Alice Cary was an American poet, and the older sister of fellow poet Phoebe Cary.
Background
Alice Cary was born on April 26, 1820 in Ohio, United States. She was descended from John Cary, who in 1630 taught the first Latin class in America, in Plymouth, Massachusetts. A lineal descendant, in the sixth generation, from John, was Robert Cary, a pioneer farmer, who lived on a bit of land eight miles north of Cincinnati; a man of poetic temperament which the hardships of life had left undeveloped. His wife, Elizabeth Jessup, was a superior woman whose eagerness for culture was not quenched by the toil of bringing up a family of nine children; of these Alice was the fourth. The primitive conditions of her early life afforded few opportunities for intellectual development, yet these she improved so zealously that when she was eighteen years of age a poem from her pen appeared in a Cincinnati paper.
Education
Her parents lived on a farm bought by Robert Cary in 1813 in what is now North College Hill, Ohio. The farm was 10 miles (16 km) north of Cincinnati, a good distance from schools, and the father could not afford to give their large family of nine children a very good education. But Alice and her sister Phoebe were fond of reading and studied all they could.
Career
In 1849, Cary, together with her sister Phoebe, four years her junior, issued a volume entitled Poems of Alice and Phoebe Cary. The next year the two made a journey to New York and New England, which was especially significant to them because of a visit they paid to Whittier, which he commemorated in his poem "The Singer. " The favorable reception given the collected poems and a disappointment in love moved Alice Cary to make her home in New York City in 1850, and later to send for Phoebe and a younger sister.

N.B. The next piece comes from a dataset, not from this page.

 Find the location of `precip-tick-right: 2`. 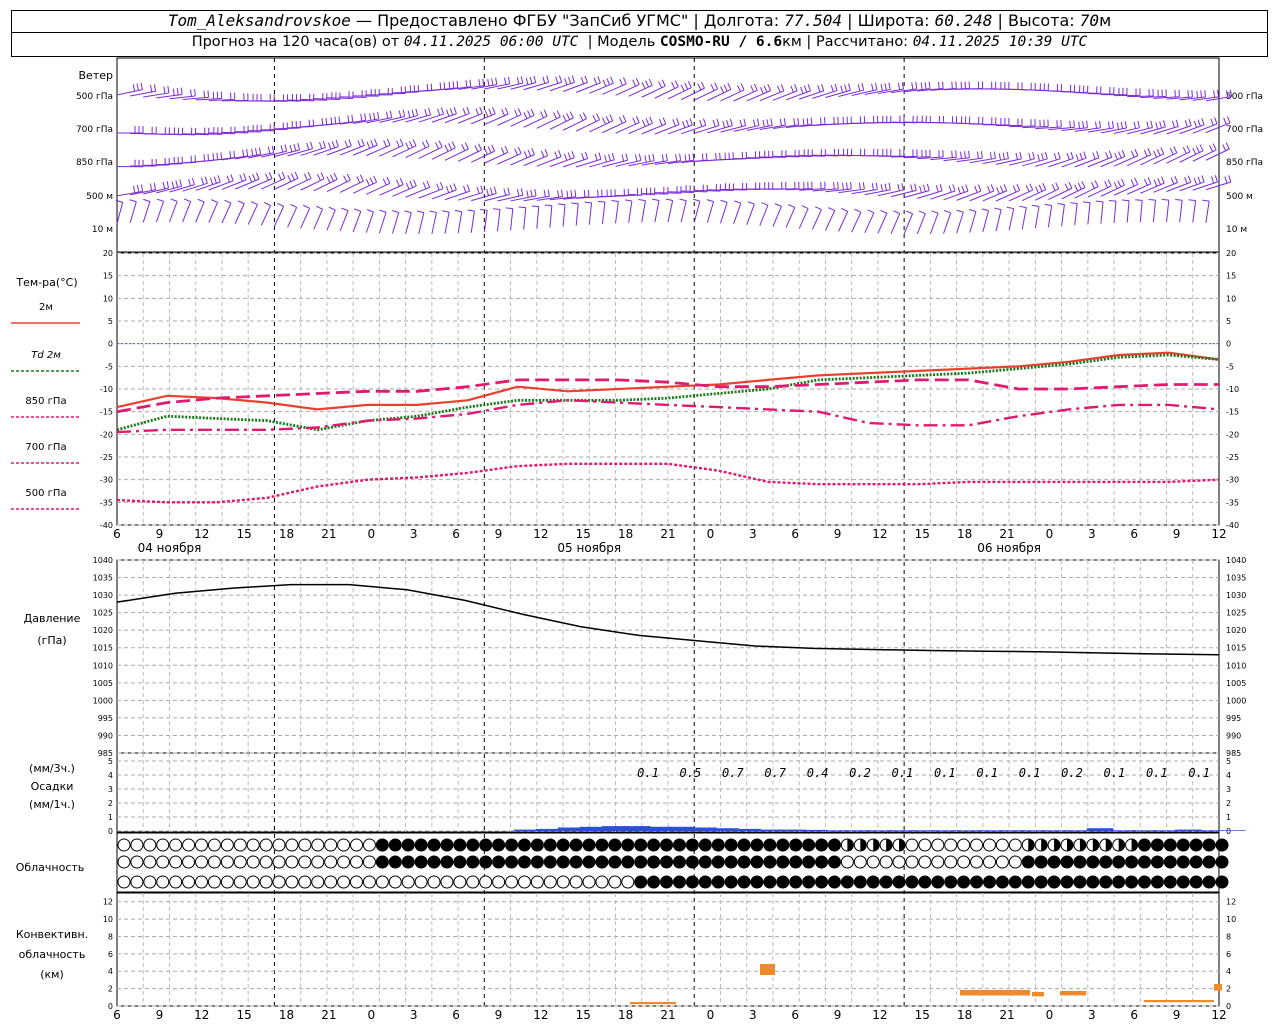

Literary work was not then liberally paid, but the sisters lived economically, kept out of debt, and Alice worked so unremittingly and successfully that by 1856 she was well established and drew about her a brilliant circle of friends. To the home on Twentieth St. for the next fifteen years came on Sunday evenings a group, congenial and distinguished, of men and women of literary tastes.
Despite the fact that she was an invalid during her later years, she worked unremittingly. This toil, partly necessary for maintaining the household and partly the conscientious effort to waste no moment of talent, injured to some extent the quality of her poetry.
Widely read during her lifetime, her poems are too diffuse, too tinged with sadness, too didactic for the taste of to-day; but there is in them a genuine poetic feeling, a sincere love and interpretation of nature which is attractive. Her prose works, especially Clovernook Papers (1852), had a large sale in this country and in Great Britain; a second series was issued in 1853. In 1855 Clovernook Children proved popular with young people. Her other publications were Hager, a Story of Today (1852), Lyra and Other Poems (1852), Married, Not Mated (1856), Pictures of Country Life (1859), Ballads, Lyrics and Hymns (1866), Snow-Berries (1867), The Bishop's Son (1867), The Lover's Diary (1868).
Alice died of tuberculosis in 1871 in New York at age 51. The pallbearers at her funeral included P. T. Barnum and Horace Greeley. Alice Cary is buried alongside her sister Phoebe in Green-Wood Cemetery, Brooklyn, New York.
Religion
The breadth of her religious sympathies attached her to the Universalist Church and she accepted most of its doctrines.
Membership
She was the first president of the first woman's club (the Sorosis) in America.
Personality
The social charm of the two sisters more than their reputation as poets was the chief attraction. Alice seemed to her friends greater and sweeter than any song she ever sang. Full of unselfish interest in individuals, she was an intelligent and eager champion of the great causes making for human advancement.